System evaluation , also known as fault forecasting, is performed by evaluating systems' behaviour with respect to fault occurrence or activation [1]. The architectural evaluation of a system should be carried out in terms of system failure modes, and the combination of component and/or connector failures that would lead to system failure. Instead of having the precise characterisation of a dependability attribute, the goal should be the early identification of risks to dependability based on the high-level structures of the system, and to reason what is the impact that an architectural decision might have upon a dependability attribute [2]. At such early stage of development, the actual parameters that are able to characterise an attribute are not yet known since they are often implementation dependent. Nevertheless, the architectural evaluation of a system can be done either qualitatively or quantitatively. Qualitative architectural evaluation aims to provide evidence whether the architecture is suitable with respect to some goals and problematic towards other goals. This is obtained by employing questionnaires, checklists and scenarios to investigate the way an architecture addresses its dependability requirements in the presence of failures [2]. Quantitative architectural evaluation aims to estimate in terms of probabilities whether the dependability attributes are satisfied. Probability estimation through modelling relies on either architectural simulation or metrics extracted from an architectural representation. In the context of dependability, most of the approaches rely on the construction of stochastic processes for modelling system components and their interactions, in terms of failures and repairs. Alternatively, fault injection techniques can be used for evaluating the dependability of the system.

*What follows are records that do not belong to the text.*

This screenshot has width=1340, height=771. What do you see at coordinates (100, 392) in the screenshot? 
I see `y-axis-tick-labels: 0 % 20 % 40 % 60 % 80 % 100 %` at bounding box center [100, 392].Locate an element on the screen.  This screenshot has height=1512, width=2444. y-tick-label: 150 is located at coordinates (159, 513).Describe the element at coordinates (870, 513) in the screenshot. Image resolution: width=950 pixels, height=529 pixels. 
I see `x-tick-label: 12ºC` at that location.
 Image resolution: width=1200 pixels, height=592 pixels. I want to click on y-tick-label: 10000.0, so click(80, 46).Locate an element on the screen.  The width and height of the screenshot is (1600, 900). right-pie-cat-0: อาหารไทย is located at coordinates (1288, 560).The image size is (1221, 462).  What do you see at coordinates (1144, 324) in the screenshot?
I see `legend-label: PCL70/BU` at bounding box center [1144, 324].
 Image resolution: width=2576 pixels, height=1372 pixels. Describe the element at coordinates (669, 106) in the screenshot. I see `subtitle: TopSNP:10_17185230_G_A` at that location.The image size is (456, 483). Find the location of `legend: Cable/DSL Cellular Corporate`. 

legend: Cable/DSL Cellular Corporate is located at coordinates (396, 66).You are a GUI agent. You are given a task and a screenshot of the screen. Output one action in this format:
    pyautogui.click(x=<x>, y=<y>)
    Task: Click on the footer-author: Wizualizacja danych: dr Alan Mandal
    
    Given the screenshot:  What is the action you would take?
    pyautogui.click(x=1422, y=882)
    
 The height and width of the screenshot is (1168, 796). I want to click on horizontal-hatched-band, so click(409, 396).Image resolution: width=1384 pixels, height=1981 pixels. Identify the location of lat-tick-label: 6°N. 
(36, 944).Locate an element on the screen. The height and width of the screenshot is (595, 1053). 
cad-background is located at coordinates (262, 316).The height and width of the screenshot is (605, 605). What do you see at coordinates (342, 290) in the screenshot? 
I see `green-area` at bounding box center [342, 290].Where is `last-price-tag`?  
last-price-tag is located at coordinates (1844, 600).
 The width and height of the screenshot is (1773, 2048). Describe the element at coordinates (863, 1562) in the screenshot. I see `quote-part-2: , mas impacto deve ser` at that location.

[1] A. Avizienis, J.-C. Laprie, B. Randell, C. Landwehr. “Basic Concepts and Taxonomy of Dependable and Secure Computing”. IEEE Transactions on Dependable and Secure Computing 1(1). January-March 2004. pp. 11-33.

[2] P. Clements, R. Kazman, M. Klein. Evaluating Software Architectures: Methods and Case Studies. Addison-Wesley. 2002.

[3] C. Gacek, R. de Lemos. “Architectural Description of Dependable Software Systems”. Structure for Dependability: Computer-Based Systems from an Interdisciplinary Perspective. D. Besnard, C. Gacek, C. B. Jones (Eds.). Springer-Verlag. London , UK . 2006. pp. 127-142.